William WALKER, Appellant, v. HORMANN FLEXON, LLC, et al., Defendants, Rytec Corporation, Respondent.
Appeal from an order of the Supreme Court (O'Connor, J.), entered February 8, 2016 in Albany County, which granted a motion by defendant Rytec Corporation to dismiss the third amended complaint against it.
On August 1, 2014, three days before the statute of limitations was to expire, plaintiff commenced this action to recover for injuries he allegedly sustained in August 2011 when an overhead door fell from a raised position and struck him (see CPLR 214). Within his initial complaint, plaintiff designated the corporate entities “who designed, manufactured, sold, distributed, assembled, installed, maintained, repaired and/or serviced the overhead door[ ],” as John Does Nos. 4 through 6. On June 4, 2015, plaintiff filed a third amended complaint identifying defendant Rytec Corporation as John Doe No. 5. Rytec thereafter filed a pre-answer motion to dismiss the complaint against it on the ground that the claim was barred by the statute of limitations. Plaintiff opposed, asserting that he had adhered to the procedure set out by CPLR 1024, which allowed the filing of the third amended complaint to relate back to the date that the original complaint was filed—before the statute of limitations expired. In reply, Rytec argued that plaintiff had not adhered to the requirements of this provision, as he had not demonstrated due diligence in attempting to learn its identity. Supreme Court granted Rytec's motion. Plaintiff appeals.

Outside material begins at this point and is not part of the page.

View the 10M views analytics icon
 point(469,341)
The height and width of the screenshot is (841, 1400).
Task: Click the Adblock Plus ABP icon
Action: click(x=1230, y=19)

The statutory provision allowing commencement of an action against unknown parties does not toll the statute of limitations (see CPLR 1024; Kaczmarek v. Benedictine Hosp., 176 A.D.2d 1183, 1183–1184 ; Green v. County of Fulton, 123 A.D.2d 88, 90  ). As Supreme Court held, plaintiff was required to serve all parties within 120 days of filing, or seek leave to extend the time for service “upon good cause shown or in the interest of justice” (CPLR 306–b; see Bumpus v. New York City Tr. Auth., 66 AD3d 26, 31  ). Here, plaintiff failed to seek leave to extend the time for service prior to expiration of the statutory limitations period.
Further, a party seeking to apply the relation-back doctrine under CPLR 1024 carries the burden “of establishing that diligent efforts were made to ascertain the unknown party's identity prior to the expiration of the statute of limitations” (Holmes v. City of New York, 132 AD3d 952, 954 ; see Goldberg v. Boatmax://, Inc., 41 AD3d 255, 256 ; Luckern v. Lyonsdale Energy Ltd. Partnership, 229 A.D.2d 249, 253  ).1 Plaintiff's third amended complaint was filed nearly 10 months after the statute of limitations expired, with the delay essentially unexplained but for a statement that Rytec's identity could not be ascertained until the door was inspected in May 2015. There was no effort to explain any basis for the precommencement delay, and no discussion relative to any of the potential additional discovery efforts that might or could have been undertaken prior to the expiration of the limitations period (see Temple v. New York Community Hosp. of Brooklyn, 89 AD3d 926, 928 ; Hall v. Rao, 26 AD3d 694, 695 ; compare U.S. Bank N.A. v. Losner, 145 AD3d 935, 937 ; Luckern v. Lyonsdale Energy Ltd. Partnership, 229 A.D.2d at 254).
Accordingly, we find that Supreme Court properly granted Rytec's motion to dismiss the third amended complaint against it, as it was barred by the statute of limitations (see Holmes v. City of New York, 132 AD3d at 954; Temple v. New York Community Hosp. of Brooklyn, 89 AD3d at 928; compare Henderson–Jones v. City of New York, 87 AD3d 498, 506  ).
ORDERED that the order is affirmed, with costs.
1. Defendant's arguments to this effect in reply were made in rebuttal to plaintiff's opposition to the motion and did not constitute improper new assertions (see Jacobson v. Leemilts Petroleum, Inc., 101 AD3d 1599, 1600  ).
McCarthy, J.P., Lynch, Rose and Devine, JJ., concur.